Jinchang Hou


2024

pdf bib
E-EVAL: A Comprehensive Chinese K-12 Education Evaluation Benchmark for Large Language Models
Jinchang Hou | Chang Ao | Haihong Wu | Xiangtao Kong | Zhigang Zheng | Daijia Tang | Chengming Li | Xiping Hu | Ruifeng Xu | Shiwen Ni | Min Yang
Findings of the Association for Computational Linguistics: ACL 2024

The rapid development of Large Language Models (LLMs) has led to their increasing utilization in Chinese K-12 education. Despite the growing integration of LLMs and education, the absence of a dedicated benchmark for evaluating LLMs within this domain presents a pressing concern. Consequently, there is an urgent need for a comprehensive natural language processing benchmark to precisely assess the capabilities of various LLMs in Chinese K-12 education. In response, we introduce E-EVAL, the first comprehensive evaluation benchmark specifically tailored for Chinese K-12 education. E-EVAL comprises 4,351 multiple-choice questions spanning primary, middle, and high school levels, covering a diverse array of subjects. Through meticulous evaluation, we find that Chinese-dominant models often outperform English-dominant ones, with many exceeding GPT 4.0. However, most struggle with complex subjects like mathematics. Additionally, our analysis indicates that most Chinese-dominant LLMs do not achieve higher scores at the primary school level compared to the middle school level, highlighting the nuanced relationship between proficiency in higher-order and lower-order knowledge domains. Furthermore, experimental results highlight the effectiveness of the Chain of Thought (CoT) technique in scientific subjects and Few-shot prompting in liberal arts. Through E-EVAL, we aim to conduct a rigorous analysis delineating the strengths and limitations of LLMs in educational applications, thereby contributing significantly to the advancement of Chinese K-12 education and LLMs.

pdf bib
CLHA: A Simple Yet Effective Contrastive Learning Framework for Human Alignment
Feiteng Fang | Liang Zhu | Xi Feng | Jinchang Hou | Qixuan Zhao | Chengming Li | Xiping Hu | Ruifeng Xu | Min Yang
Proceedings of the 2024 Joint International Conference on Computational Linguistics, Language Resources and Evaluation (LREC-COLING 2024)
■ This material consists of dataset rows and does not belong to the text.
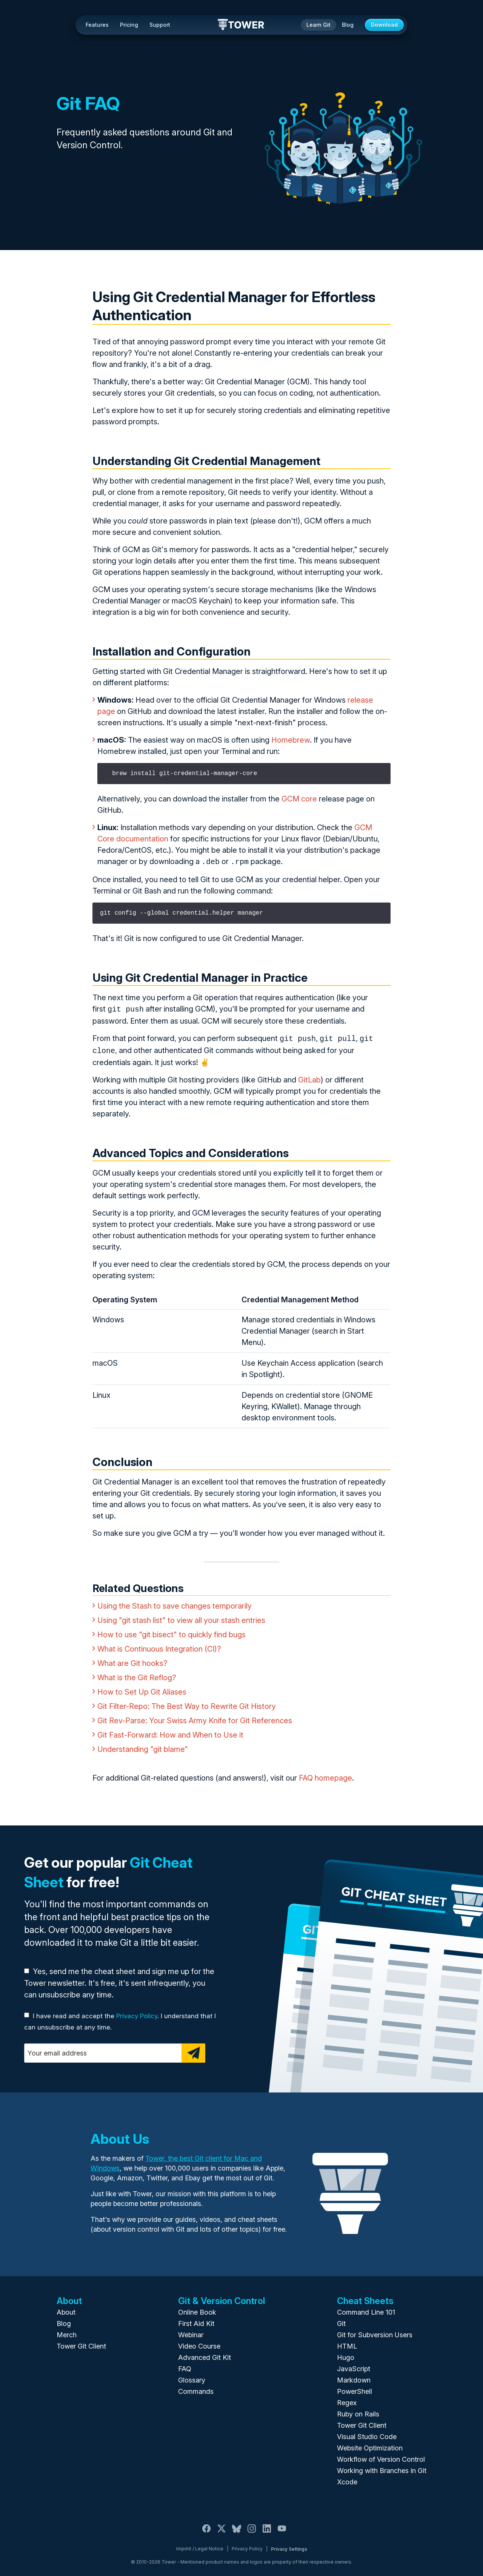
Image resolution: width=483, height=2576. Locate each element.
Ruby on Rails (358, 2411)
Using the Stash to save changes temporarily (174, 1602)
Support (159, 24)
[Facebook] (206, 2530)
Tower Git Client (81, 2343)
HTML (347, 2343)
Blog (348, 24)
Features (97, 24)
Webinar (190, 2332)
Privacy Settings (289, 2546)
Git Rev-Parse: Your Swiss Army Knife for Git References (194, 1717)
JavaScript (353, 2366)
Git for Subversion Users (374, 2332)
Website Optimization (370, 2445)
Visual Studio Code (367, 2434)
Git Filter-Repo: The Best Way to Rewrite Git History (186, 1703)
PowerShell (354, 2388)
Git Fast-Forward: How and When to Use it (170, 1731)
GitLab (309, 1076)
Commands (196, 2388)
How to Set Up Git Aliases (141, 1688)
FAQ (184, 2366)
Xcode (347, 2479)
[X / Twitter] (221, 2530)
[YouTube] (282, 2530)
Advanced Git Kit (204, 2354)
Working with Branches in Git (381, 2468)
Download (384, 24)
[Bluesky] (237, 2530)
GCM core (299, 798)
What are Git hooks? (132, 1660)
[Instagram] (252, 2530)
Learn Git (318, 24)
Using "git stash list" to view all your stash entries (181, 1617)
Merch (67, 2332)
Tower (241, 25)
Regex (347, 2400)
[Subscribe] (193, 2050)
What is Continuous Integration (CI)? (159, 1645)
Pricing (129, 24)
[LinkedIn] (267, 2530)
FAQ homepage (325, 1774)
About (66, 2309)
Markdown (354, 2377)
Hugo (345, 2354)
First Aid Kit (196, 2320)
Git (341, 2320)
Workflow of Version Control (381, 2456)
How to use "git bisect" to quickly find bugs (171, 1631)
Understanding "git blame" (142, 1746)
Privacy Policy (136, 2013)
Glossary (191, 2377)
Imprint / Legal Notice (199, 2545)
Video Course (199, 2343)
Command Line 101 (366, 2309)
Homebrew (290, 740)
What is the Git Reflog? (136, 1674)
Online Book (197, 2309)
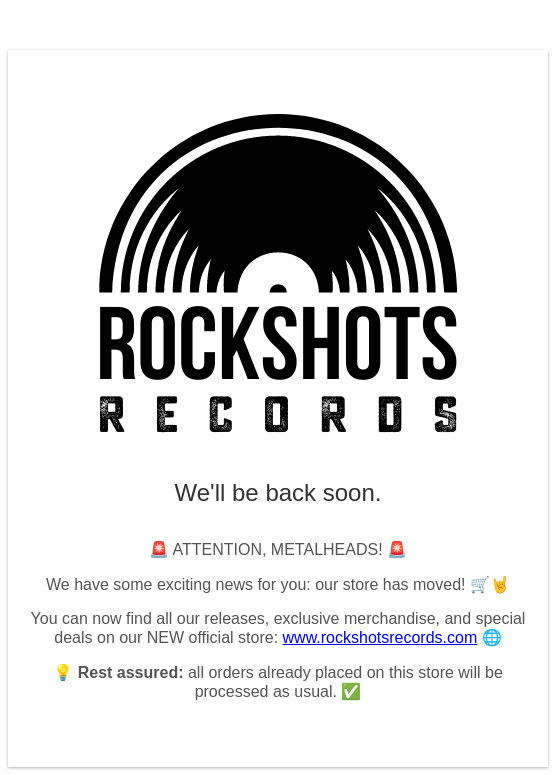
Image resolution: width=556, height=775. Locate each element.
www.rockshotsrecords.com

Reinforcement learning from human feedback (RLHF) is a crucial technique in aligning large language models (LLMs) with human preferences, ensuring these LLMs behave in beneficial and comprehensible ways to users. However, a longstanding challenge in human alignment techniques based on reinforcement learning lies in their inherent complexity and difficulty in training. To address this challenge, we present a simple yet effective Contrastive Learning Framework for Human Alignment (CLHA) to align LLMs with human preferences directly. CLHA employs a novel rescoring strategy to evaluate the noise within the data by considering its inherent quality and dynamically adjusting the training process. Simultaneously, CLHA utilizes pairwise contrastive loss and adaptive supervised fine-tuning loss to adaptively modify the likelihood of generating responses, ensuring enhanced alignment with human preferences. Using advanced methods, CLHA surpasses other algorithms, showcasing superior performance in terms of reward model scores, automatic evaluations, and human assessments on the widely used “Helpful and Harmless” dataset.